[Data items]
§ §

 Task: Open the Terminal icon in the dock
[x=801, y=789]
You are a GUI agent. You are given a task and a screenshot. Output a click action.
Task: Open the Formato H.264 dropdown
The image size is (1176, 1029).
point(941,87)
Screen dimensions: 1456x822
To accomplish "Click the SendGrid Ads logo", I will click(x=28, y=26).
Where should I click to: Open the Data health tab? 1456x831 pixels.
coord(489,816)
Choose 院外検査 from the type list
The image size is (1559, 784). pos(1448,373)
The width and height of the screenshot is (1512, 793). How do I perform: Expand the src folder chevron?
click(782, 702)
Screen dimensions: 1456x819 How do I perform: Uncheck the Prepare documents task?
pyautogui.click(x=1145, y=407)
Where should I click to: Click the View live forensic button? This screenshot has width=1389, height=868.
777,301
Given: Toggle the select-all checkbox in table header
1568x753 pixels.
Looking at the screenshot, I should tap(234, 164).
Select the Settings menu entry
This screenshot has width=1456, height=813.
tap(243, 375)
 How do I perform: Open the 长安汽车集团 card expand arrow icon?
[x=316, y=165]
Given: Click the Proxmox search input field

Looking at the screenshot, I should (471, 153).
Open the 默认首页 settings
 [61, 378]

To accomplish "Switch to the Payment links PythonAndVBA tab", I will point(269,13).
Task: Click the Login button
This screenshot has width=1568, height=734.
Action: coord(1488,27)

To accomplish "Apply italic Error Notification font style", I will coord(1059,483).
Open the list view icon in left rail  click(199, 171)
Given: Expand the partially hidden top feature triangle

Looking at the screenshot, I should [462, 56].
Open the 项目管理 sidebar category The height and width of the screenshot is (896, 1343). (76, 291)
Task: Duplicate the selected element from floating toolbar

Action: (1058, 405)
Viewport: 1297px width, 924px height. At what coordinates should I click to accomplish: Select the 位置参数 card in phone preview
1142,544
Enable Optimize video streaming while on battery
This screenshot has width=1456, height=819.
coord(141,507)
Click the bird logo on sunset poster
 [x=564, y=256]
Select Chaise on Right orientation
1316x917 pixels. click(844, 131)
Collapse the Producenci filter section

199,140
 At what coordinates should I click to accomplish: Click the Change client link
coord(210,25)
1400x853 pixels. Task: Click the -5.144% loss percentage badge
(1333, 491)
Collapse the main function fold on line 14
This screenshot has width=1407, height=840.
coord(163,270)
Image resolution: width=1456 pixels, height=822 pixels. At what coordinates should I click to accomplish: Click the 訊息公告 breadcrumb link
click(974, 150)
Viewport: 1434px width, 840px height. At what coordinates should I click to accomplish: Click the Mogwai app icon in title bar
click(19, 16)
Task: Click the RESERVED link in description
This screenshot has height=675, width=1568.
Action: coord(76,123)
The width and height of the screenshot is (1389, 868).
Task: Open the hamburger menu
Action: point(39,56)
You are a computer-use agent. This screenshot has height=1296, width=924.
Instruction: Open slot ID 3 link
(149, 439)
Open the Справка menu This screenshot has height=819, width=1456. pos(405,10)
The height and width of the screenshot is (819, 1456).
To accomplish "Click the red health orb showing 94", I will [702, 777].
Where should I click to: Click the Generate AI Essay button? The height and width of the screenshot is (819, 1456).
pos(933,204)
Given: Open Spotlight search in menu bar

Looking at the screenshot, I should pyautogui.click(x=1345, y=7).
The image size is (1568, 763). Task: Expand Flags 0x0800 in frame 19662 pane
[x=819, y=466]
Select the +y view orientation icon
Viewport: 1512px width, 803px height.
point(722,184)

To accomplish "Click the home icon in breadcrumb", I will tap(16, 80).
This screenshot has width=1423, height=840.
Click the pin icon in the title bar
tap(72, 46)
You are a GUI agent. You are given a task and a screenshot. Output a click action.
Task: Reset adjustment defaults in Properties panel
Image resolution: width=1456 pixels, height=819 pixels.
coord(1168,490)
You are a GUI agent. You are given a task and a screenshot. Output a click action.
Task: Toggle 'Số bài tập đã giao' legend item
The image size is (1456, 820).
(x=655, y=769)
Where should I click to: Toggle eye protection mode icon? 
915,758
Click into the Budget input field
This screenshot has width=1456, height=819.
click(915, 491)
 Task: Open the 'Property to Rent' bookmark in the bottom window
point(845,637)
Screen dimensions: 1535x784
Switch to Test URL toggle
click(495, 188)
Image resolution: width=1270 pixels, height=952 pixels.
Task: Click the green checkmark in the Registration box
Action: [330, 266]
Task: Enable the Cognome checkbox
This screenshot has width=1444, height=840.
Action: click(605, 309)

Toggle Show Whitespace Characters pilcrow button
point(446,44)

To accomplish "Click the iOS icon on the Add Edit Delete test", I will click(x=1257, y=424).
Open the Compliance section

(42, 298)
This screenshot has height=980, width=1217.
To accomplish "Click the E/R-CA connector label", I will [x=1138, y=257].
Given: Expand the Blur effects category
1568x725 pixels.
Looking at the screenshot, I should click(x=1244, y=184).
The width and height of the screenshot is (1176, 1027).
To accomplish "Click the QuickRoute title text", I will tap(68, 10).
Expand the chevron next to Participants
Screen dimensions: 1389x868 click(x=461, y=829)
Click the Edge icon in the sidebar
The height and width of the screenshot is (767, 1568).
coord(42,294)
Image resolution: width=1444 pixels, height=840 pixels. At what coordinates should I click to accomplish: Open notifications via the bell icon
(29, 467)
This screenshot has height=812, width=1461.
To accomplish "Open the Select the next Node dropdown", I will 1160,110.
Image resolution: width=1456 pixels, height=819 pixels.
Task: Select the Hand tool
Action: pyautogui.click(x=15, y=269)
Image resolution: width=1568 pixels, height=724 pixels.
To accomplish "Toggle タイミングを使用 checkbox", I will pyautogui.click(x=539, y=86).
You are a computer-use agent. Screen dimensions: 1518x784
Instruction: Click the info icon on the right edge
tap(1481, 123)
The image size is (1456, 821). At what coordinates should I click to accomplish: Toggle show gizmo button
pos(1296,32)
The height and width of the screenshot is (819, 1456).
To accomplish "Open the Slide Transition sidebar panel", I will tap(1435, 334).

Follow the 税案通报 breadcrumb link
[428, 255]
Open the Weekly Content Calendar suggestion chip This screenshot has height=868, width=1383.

§ §

> WORK ITEM
Please transcribe the data above without changes, from its first line to its "Open the 项目管理" line, and leave out anything past that.

> WRITTEN REPLY
 Task: Open the Terminal icon in the dock
[x=801, y=789]
You are a GUI agent. You are given a task and a screenshot. Output a click action.
Task: Open the Formato H.264 dropdown
The image size is (1176, 1029).
point(941,87)
Screen dimensions: 1456x822
To accomplish "Click the SendGrid Ads logo", I will click(x=28, y=26).
Where should I click to: Open the Data health tab? 1456x831 pixels.
coord(489,816)
Choose 院外検査 from the type list
The image size is (1559, 784). pos(1448,373)
The width and height of the screenshot is (1512, 793). How do I perform: Expand the src folder chevron?
click(782, 702)
Screen dimensions: 1456x819 How do I perform: Uncheck the Prepare documents task?
pyautogui.click(x=1145, y=407)
Where should I click to: Click the View live forensic button? This screenshot has width=1389, height=868.
777,301
Given: Toggle the select-all checkbox in table header
1568x753 pixels.
Looking at the screenshot, I should tap(234, 164).
Select the Settings menu entry
This screenshot has width=1456, height=813.
tap(243, 375)
 How do I perform: Open the 长安汽车集团 card expand arrow icon?
[x=316, y=165]
Given: Click the Proxmox search input field

Looking at the screenshot, I should (471, 153).
Open the 默认首页 settings
 [61, 378]

To accomplish "Switch to the Payment links PythonAndVBA tab", I will point(269,13).
Task: Click the Login button
This screenshot has width=1568, height=734.
Action: coord(1488,27)

To accomplish "Apply italic Error Notification font style", I will coord(1059,483).
Open the list view icon in left rail  click(199, 171)
Given: Expand the partially hidden top feature triangle

Looking at the screenshot, I should [462, 56].
Open the 项目管理 sidebar category The height and width of the screenshot is (896, 1343). (76, 291)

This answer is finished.